PURPOSE: The osteochondral junction (OCJ) region—commonly defined to include the deep radial uncalcified cartilage, tidemark, calcified cartilage, and subchondral bone plate—functions to absorb mechanical stress and is commonly associated with the pathogenesis of osteoarthritis. However, magnetic resonance imaging of the OCJ region is difficult due to the tissues’ short transverse relaxation times (i.e., short T(2) or T(2)*), which result in little or no signal with conventional MRI. The goal of this study is to develop a 3D adiabatic inversion recovery prepared fat saturated zero echo time (IR-FS-ZTE) sequence for high-contrast imaging of the OCJ. METHOD: An IR-FS-ZTE MR sequence was developed to image the OCJ on a clinical 3T MRI scanner. The IR-FS-ZTE sequence employed an adiabatic inversion pulse followed by a fat saturation pulse that suppressed signals from the articular cartilage and fat.
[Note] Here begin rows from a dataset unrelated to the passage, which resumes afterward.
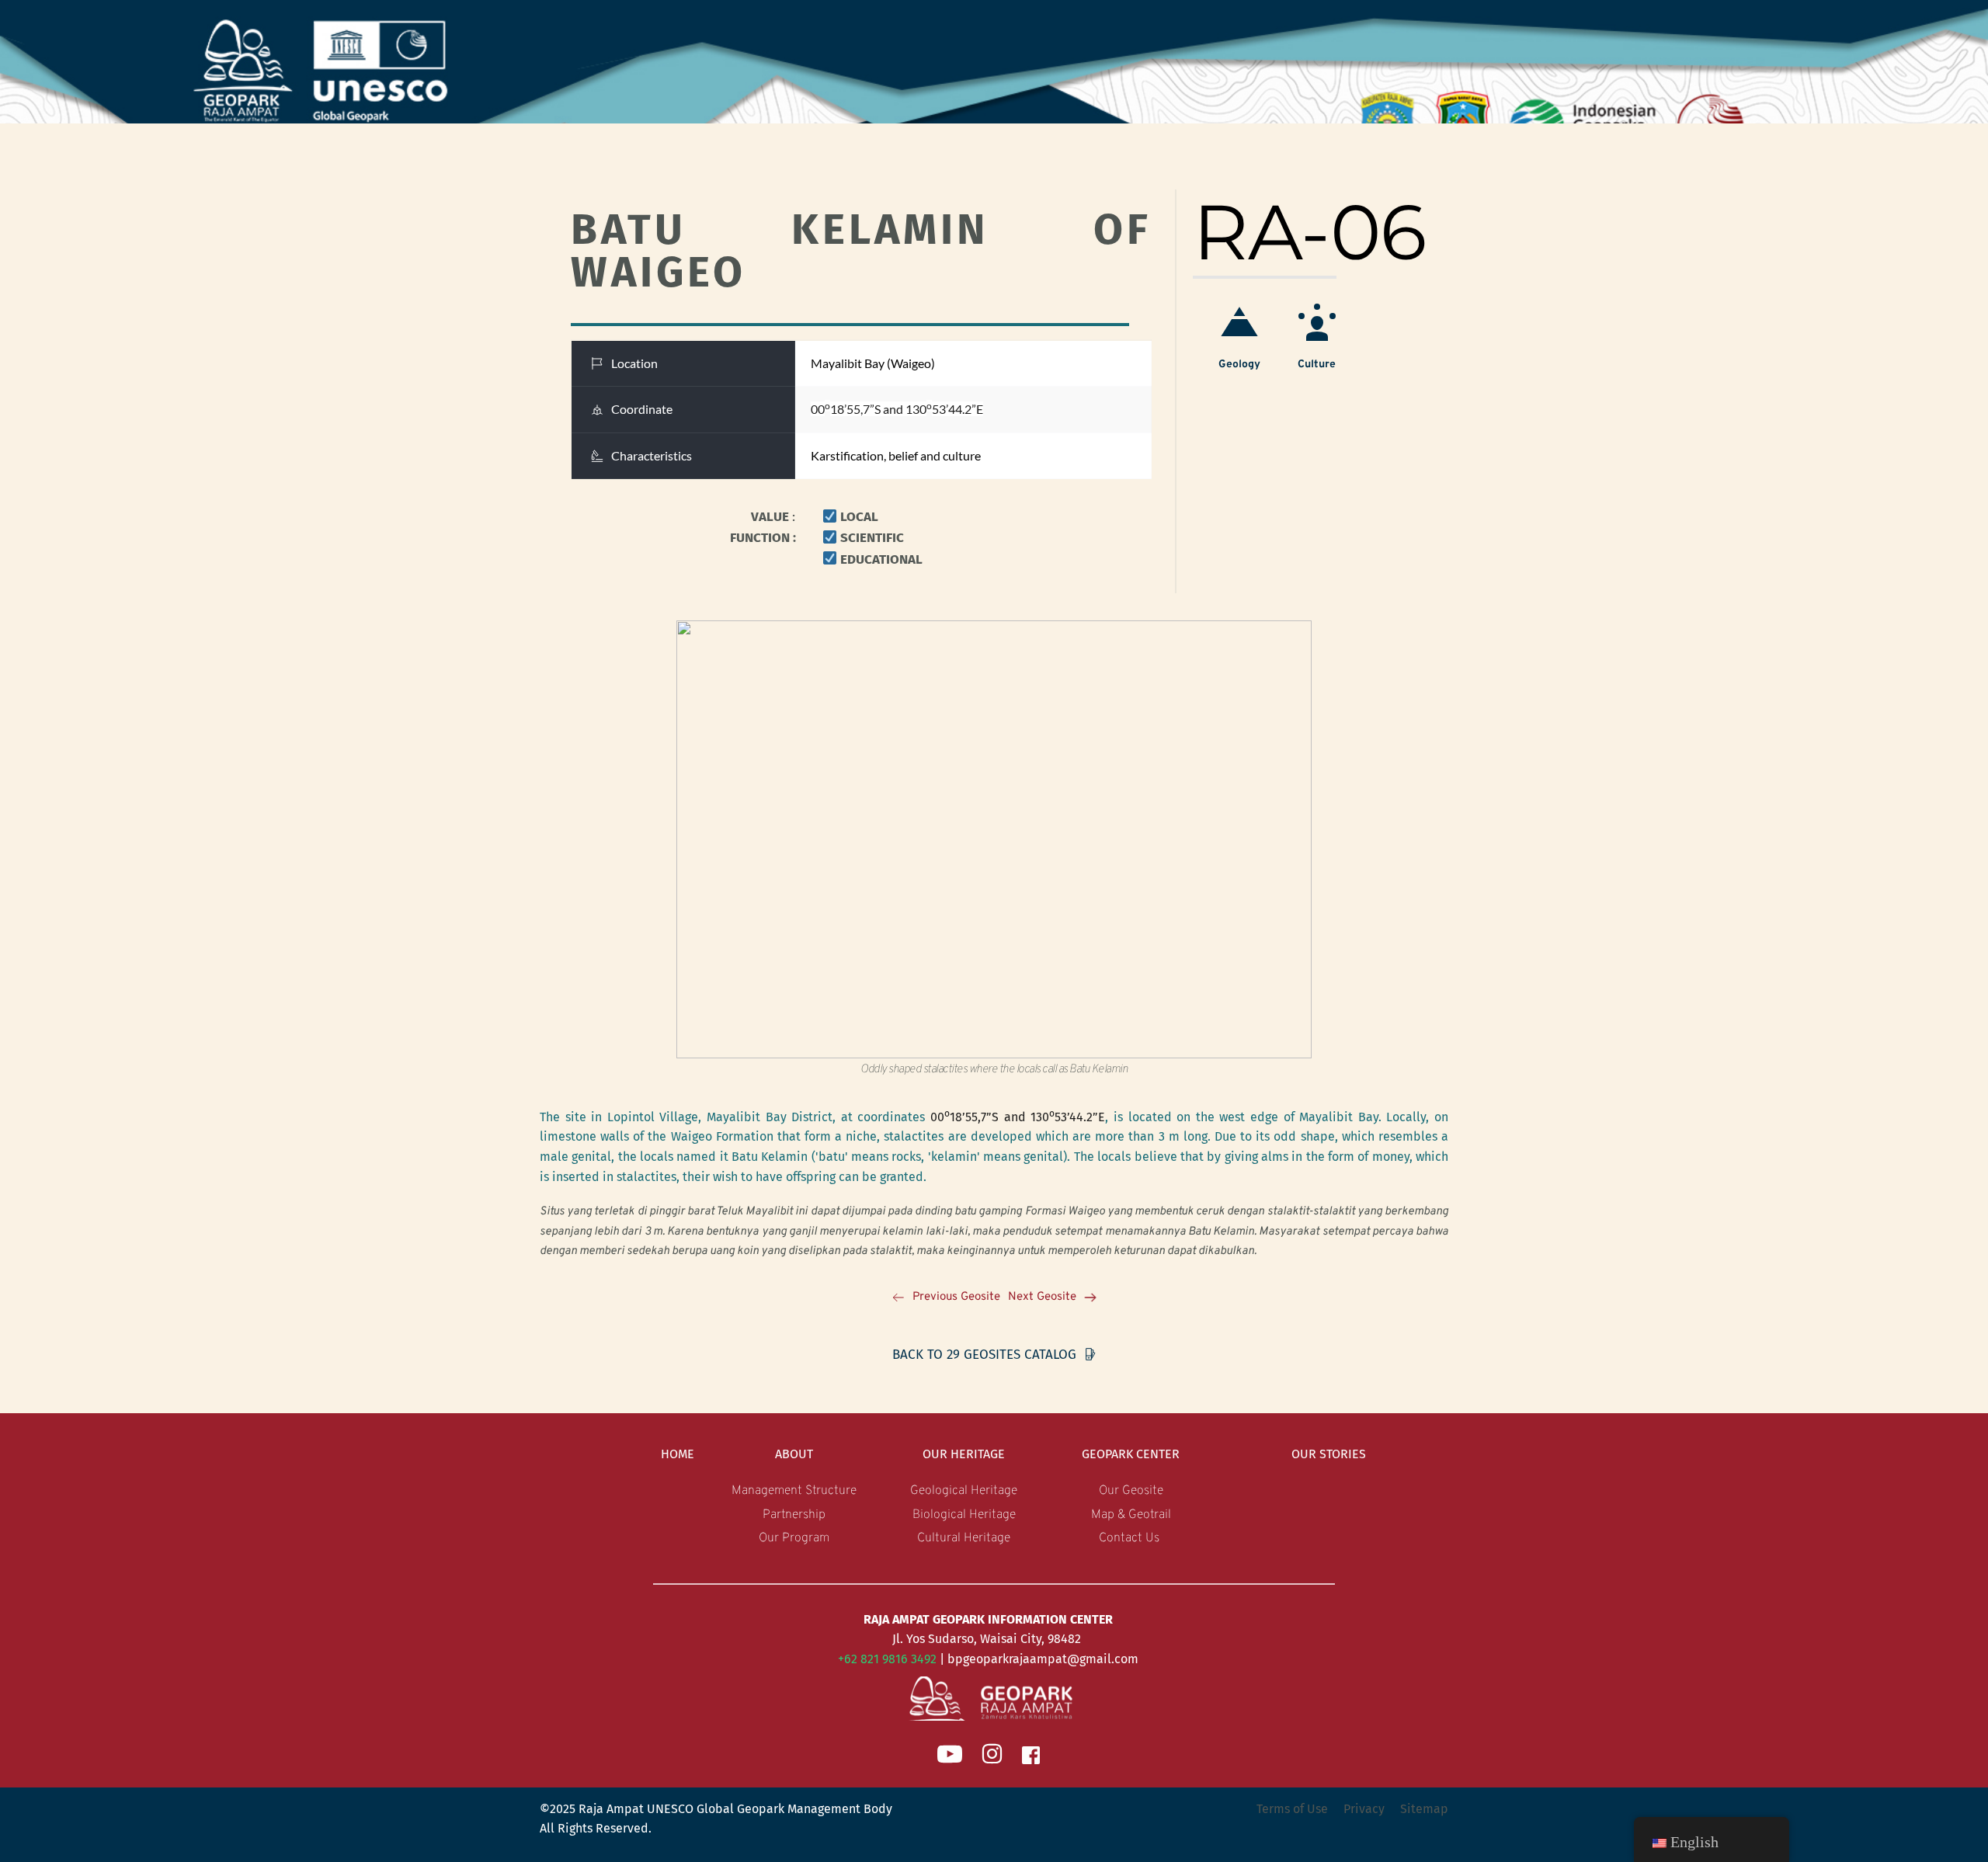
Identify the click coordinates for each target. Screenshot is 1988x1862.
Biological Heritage (964, 1515)
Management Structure (794, 1491)
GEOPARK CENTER (1131, 1454)
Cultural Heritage (963, 1538)
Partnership (794, 1515)
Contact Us (1131, 1538)
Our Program (794, 1538)
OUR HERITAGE (964, 1454)
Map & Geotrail (1131, 1515)
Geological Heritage (963, 1491)
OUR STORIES (1328, 1454)
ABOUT (794, 1454)
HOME (677, 1454)
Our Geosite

At an inversion time (TI) that was matched to the nulling point of the articular cartilage, continuous ZTE imaging was performed with a smoothly rotating readout gradient, which enabled time-efficient encoding of the OCJ region’s short T(2) signal with a minimal echo time (TE) of 12 μs. An ex vivo experiment with six cadaveric knee joints, and an in vivo experiment with six healthy volunteers and three patients with OA were performed to evaluate the feasibility of the proposed approach for high contrast imaging of the OCJ. Contrast-to-noise ratios (CNRs) between the OCJ and its neighboring femoral and tibial cartilage were measured. RESULTS: In the ex vivo experiment, IR-FS-ZTE produced improved imaging of the OCJ region over the clinical sequences, and significantly improved the contrast compared to FS-ZTE without IR preparation (p = 0.0022 for tibial cartilage and p = 0.0019 for femoral cartilage with t-test). We also demonstrated the feasibility of high contrast imaging of the OCJ region in vivo using the proposed IR-FS-ZTE sequence, thereby providing more direct information on lesions in the OCJ. Clinical MRI did not detect signal from OCJ due to the long TE (>20 ms). CONCLUSION: IR-FS-ZTE allows direct imaging of the OCJ region of the human knee and may help in elucidating the role of the OCJ in cartilage degeneration.